Sumadas a los bombardeos contra civiles, las atrocidades de Bucha iban a despertar en los ucranianos un odio aún más candente del que ya había contra la figura del soldado ruso. "Nadie los va a capturar ya", aseguraba un militar ucraniano. "Van a acabar todos bajo tierra." Algunos vídeos parecían corroborar este sentimiento. Uno de ellos -emitido una semana antes de descubrirse los sucesos de Bucha- mostraba a prisioneros rusos recibiendo tiros en las piernas por parte de sus interrogadores. Un segundo vídeo, aparecido un día antes de la liberación de Bucha (el 31 de marzo) y rodado a apenas 18 kilómetros al sureste de la población, mostraba varios vehículos rusos emboscados, con tres soldados rusos muertos sobre el asfalto coloreado por un reguero de sangre. Se ve a uno de los soldados acercarse a un cuarto caído -"Graba a estos bandidos"-, y percatarse, entonces: "Mira, este aún está vivo." No tarda en pegarle dos tiros en la cabeza, cubierta con un abrigo. "¡Aún sigue respirando!", exclama. Su compañero replica: "¡Déjale de una puta vez!" Pero suena un tercer disparo, y el cuerpo jadeante deja de moverse.

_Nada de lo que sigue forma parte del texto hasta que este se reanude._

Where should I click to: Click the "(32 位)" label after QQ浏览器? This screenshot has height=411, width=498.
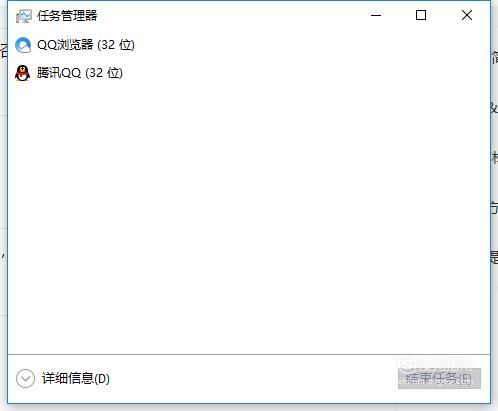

Tanto el Ministro de Defensa ucraniano como el secretario-general de la OTAN han afirmado que tales acciones deberían investigarse. Pero teniendo en cuenta el ejemplo de otras guerras, no será extraño que, en el futuro, los bombardeos, ejecuciones y violaciones rusas propicien cada vez más represalias por parte de los soldados ucranianos sobre sus prisioneros; digan lo que digan las autoridades.
La salida de las embajadas
Al calor de las imágenes de Bucha, el gobierno español -como el alemán, francés, italiano, danés o sueco- dio siete días para que 27 miembros del personal de la embajada rusa abandonaran el país. Polonia ya lo hizo en su día. El motivo real, se sospecha -y a ello apuntan las declaraciones de Madrid y Berlín- es el de contener la actividad de los espías con los que Moscú generalmente sobresatura sus embajadas.
Mientras tanto, sólo queda preguntarse: ¿se habrán comportado los rusos de igual manera en otros lugares de Ucrania? Los verificadores de la ONG Human Rights Watch ya comprobaron como, entre los días 27 de febrero y 14 de marzo, se habían producido casos de violación y ejecuciones sumarias por parte de los invasores en las regiones de Kharkov, Chernihiv y Kiev. Y las emboscadas que los rusos sufren con frecuencia por todo el país podrían detonar con facilidad episodios similares.
Y es que los desmanes rusos en Bucha pueden no parecerse en nada al caso de Sbrenica, pero recuerdan peligrosamente a lo ocurrido en la guerra de Chechenia. Rusia no ha modernizado en exceso el armamento o la estructura de mando de sus ejércitos. Quizá los modales brutales de sus tropas sigan, también, estancados en el tiempo.